Broken down by commodity type, we see an increase in solid mineral fuels (including coal), petroleum and petroleum products, metal industry products, raw minerals and construction materials, fertilizers, vehicles and machinery. Agricultural products, food products, ores and metal residues and chemical products remained static.

Daan Schalck, CEO, North Sea Port: "In these uncertain times, North Sea Port has posted its best year since the merger five years ago – partly because of the build-up of additional stocks, partly because of the increased supply of raw materials as industry maintains its activity levels."

Most important trading partners:United States overtakes Russia, trade with Ukraine halves

Russia is no longer the most important trading partner in terms of seaborne cargo transhipment. With a 15% contraction (-0.9 million tons, total 5.4 million tons) as a result of EU sanctions, it fell back to second place, behind the United States, which saw a 27% growth (+1.3 million tons, total 6.3 million tons). The United Kingdom took third place (+4%, +0.2 million tons, total 5.2 million tons) followed by Brazil, Canada, Sweden, Norway, Spain and Finland, with France completing the top ten.

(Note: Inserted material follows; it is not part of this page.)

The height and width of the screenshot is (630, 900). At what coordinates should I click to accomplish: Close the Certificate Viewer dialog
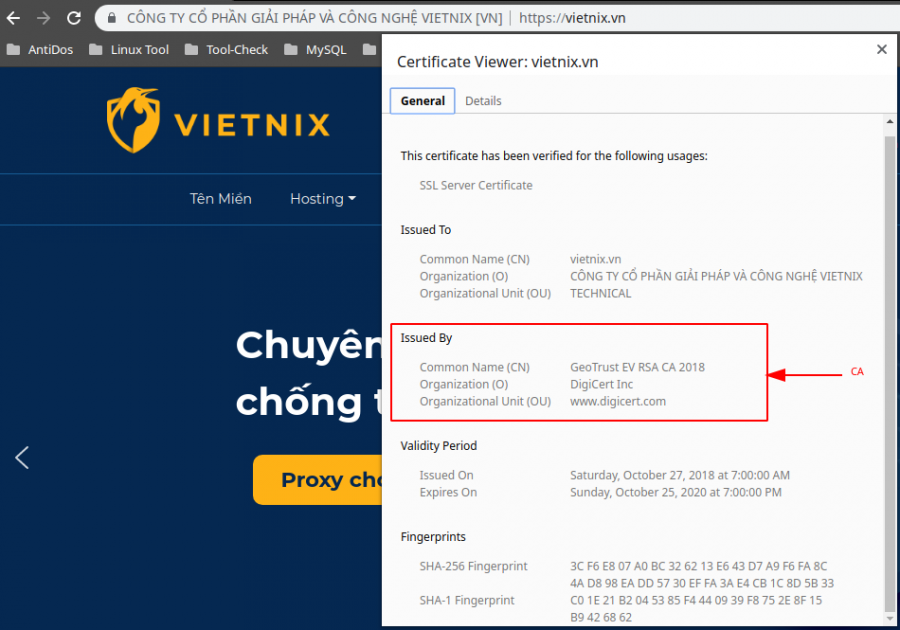click(881, 48)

Trade with Ukraine halved. As a result of companies' search for alternative markets, trade with Canada (+31%), Australia (+123%), Algeria (+42%) and Germany (+42%) increased sharply.
Europe accounted for 57% of trade (-4%), North America for 15% (+3%), South America for 14% (-3%), Africa for 7% (+2%), Asia for 4% (+1%) and Oceania for 3% (+1%).

Inland navigation experiences record year for second year in a row

Inland navigation transhipment also set a new record in 2022: 64.5 million tons, up 7% (on top of a 9% increase in 2021). Imports increased by 8%, exports by 7%.The import-export ratio was 41%-59%.

Interestingly, ro/ro transport by inland waterway vessels rose sharply to 0.5 million tons. Inland waterway breakbulk transhipment likewise increased dramatically (+40%, +1 million tons), while liquid bulk transhipment also grew (+19%, +5.5 million tons). Dry bulk shrank (-9%; -2.2 million tons), as did container transport (-9%; -0.2 million tons).

The record year for inland waterway transhipment does not stand in isolation. No less than 58% of all transport between the port and the European hinterland in all directions is conducted via inland shipping.

With a seaborne transhipment volume of 73.6 million tons and 64.5 million tons of cargo transhipped via inland navigation, North Sea Port recorded a total transhipment of 138.1 million tons in 2022, compared to 129.1 million tons in 2021. Over 9 million tons more, in other words. 2021 also saw an increase of more than 10 million tons (compared to 2020).

The forecast for 2023

The expectation was that the pandemic losses of the previous two years would be made up in 2022, and they were. The Ukraine-Russia war and the accompanying energy crisis represent a significant shock to world trade. In these uncertain times, North Sea Port has posted a new record year, its best since the merger five years ago. This is partly because of the build-up of additional stocks, partly because of growth in various types of goods, reflecting the fact that industry is maintaining its activity levels.

North Sea Port expects 2023 to be less of a bumper year, but still a solid one, with seaborne cargo transhipment experiencing similar volumes in the four quarters, well above 70 million tons. The hope is that energy prices will fall. Investment is expected to continue at a similar level.